» **What to work on**
Lines from the line with "Instruction: Click Neuen Ordner erstellen" to the line with "Screen dimensions: 685x585" in the entries below, and only those, must be output exactly, with both ends included.

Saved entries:
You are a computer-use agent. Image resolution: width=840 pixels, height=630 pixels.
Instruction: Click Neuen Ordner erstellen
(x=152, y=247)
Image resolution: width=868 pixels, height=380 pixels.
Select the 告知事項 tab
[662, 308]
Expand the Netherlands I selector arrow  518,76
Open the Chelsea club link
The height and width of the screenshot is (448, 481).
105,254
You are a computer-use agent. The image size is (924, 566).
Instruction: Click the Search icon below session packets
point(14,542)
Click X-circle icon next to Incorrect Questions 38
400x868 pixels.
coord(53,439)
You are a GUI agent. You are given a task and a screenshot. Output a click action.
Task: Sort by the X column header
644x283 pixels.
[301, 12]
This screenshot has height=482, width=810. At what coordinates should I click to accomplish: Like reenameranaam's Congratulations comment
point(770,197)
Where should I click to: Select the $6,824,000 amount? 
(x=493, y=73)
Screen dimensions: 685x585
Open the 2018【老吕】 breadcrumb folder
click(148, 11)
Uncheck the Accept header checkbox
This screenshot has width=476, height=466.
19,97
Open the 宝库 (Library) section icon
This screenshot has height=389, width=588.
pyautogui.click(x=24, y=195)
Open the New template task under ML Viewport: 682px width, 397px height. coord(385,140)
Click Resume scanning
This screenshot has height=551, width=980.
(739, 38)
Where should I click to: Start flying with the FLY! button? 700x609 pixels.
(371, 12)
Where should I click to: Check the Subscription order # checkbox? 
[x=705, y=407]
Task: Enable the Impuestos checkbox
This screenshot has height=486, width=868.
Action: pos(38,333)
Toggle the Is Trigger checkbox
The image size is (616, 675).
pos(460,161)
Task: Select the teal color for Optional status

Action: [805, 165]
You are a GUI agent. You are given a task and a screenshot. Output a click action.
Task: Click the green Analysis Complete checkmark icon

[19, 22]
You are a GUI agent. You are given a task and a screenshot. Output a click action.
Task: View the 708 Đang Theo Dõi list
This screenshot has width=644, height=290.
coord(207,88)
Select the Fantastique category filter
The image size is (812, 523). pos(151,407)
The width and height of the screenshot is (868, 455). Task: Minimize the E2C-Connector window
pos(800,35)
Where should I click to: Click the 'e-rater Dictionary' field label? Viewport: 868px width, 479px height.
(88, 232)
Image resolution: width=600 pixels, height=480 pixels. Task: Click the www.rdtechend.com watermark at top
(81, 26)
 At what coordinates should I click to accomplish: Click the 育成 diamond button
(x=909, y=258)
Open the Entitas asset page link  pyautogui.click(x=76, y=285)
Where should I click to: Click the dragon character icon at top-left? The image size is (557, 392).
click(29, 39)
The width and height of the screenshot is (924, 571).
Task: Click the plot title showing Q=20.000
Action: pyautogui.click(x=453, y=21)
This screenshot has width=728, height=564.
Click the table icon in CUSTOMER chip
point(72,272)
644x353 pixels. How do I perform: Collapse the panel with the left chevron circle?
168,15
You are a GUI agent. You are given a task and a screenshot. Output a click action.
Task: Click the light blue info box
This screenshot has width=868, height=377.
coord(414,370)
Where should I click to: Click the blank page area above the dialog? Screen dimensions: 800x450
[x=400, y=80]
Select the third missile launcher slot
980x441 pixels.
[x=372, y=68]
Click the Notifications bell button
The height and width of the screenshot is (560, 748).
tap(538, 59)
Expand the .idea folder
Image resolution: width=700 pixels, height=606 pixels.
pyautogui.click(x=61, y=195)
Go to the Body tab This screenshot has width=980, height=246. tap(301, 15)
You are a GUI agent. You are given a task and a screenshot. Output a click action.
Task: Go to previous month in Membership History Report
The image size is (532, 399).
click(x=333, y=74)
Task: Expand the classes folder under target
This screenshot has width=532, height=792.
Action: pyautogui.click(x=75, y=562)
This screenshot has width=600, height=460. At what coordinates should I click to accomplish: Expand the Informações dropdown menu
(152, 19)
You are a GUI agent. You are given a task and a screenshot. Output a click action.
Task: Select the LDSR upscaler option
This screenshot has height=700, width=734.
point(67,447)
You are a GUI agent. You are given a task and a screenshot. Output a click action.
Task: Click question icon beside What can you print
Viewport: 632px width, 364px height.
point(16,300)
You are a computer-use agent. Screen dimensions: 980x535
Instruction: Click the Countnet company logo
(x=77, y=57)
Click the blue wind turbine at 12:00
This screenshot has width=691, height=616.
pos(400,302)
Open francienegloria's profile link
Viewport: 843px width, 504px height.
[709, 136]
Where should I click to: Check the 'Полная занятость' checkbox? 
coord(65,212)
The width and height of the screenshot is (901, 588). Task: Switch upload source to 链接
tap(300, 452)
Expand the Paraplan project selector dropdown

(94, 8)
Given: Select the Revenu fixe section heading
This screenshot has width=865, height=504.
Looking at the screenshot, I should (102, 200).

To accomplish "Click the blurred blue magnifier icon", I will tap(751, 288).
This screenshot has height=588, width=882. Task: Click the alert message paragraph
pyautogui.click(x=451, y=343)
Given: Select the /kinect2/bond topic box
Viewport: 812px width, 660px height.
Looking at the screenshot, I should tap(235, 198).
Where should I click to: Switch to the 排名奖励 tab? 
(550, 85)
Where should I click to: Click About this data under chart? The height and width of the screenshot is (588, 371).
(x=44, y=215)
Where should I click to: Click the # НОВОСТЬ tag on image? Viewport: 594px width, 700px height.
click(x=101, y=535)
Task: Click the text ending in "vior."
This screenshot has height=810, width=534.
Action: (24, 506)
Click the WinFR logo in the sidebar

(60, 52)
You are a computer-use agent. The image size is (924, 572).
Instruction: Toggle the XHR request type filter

» **Response**
Instruction: Click Neuen Ordner erstellen
(x=152, y=247)
Image resolution: width=868 pixels, height=380 pixels.
Select the 告知事項 tab
[662, 308]
Expand the Netherlands I selector arrow  518,76
Open the Chelsea club link
The height and width of the screenshot is (448, 481).
105,254
You are a computer-use agent. The image size is (924, 566).
Instruction: Click the Search icon below session packets
point(14,542)
Click X-circle icon next to Incorrect Questions 38
400x868 pixels.
coord(53,439)
You are a GUI agent. You are given a task and a screenshot. Output a click action.
Task: Sort by the X column header
644x283 pixels.
[301, 12]
This screenshot has height=482, width=810. At what coordinates should I click to accomplish: Like reenameranaam's Congratulations comment
point(770,197)
Where should I click to: Select the $6,824,000 amount? 
(x=493, y=73)
Screen dimensions: 685x585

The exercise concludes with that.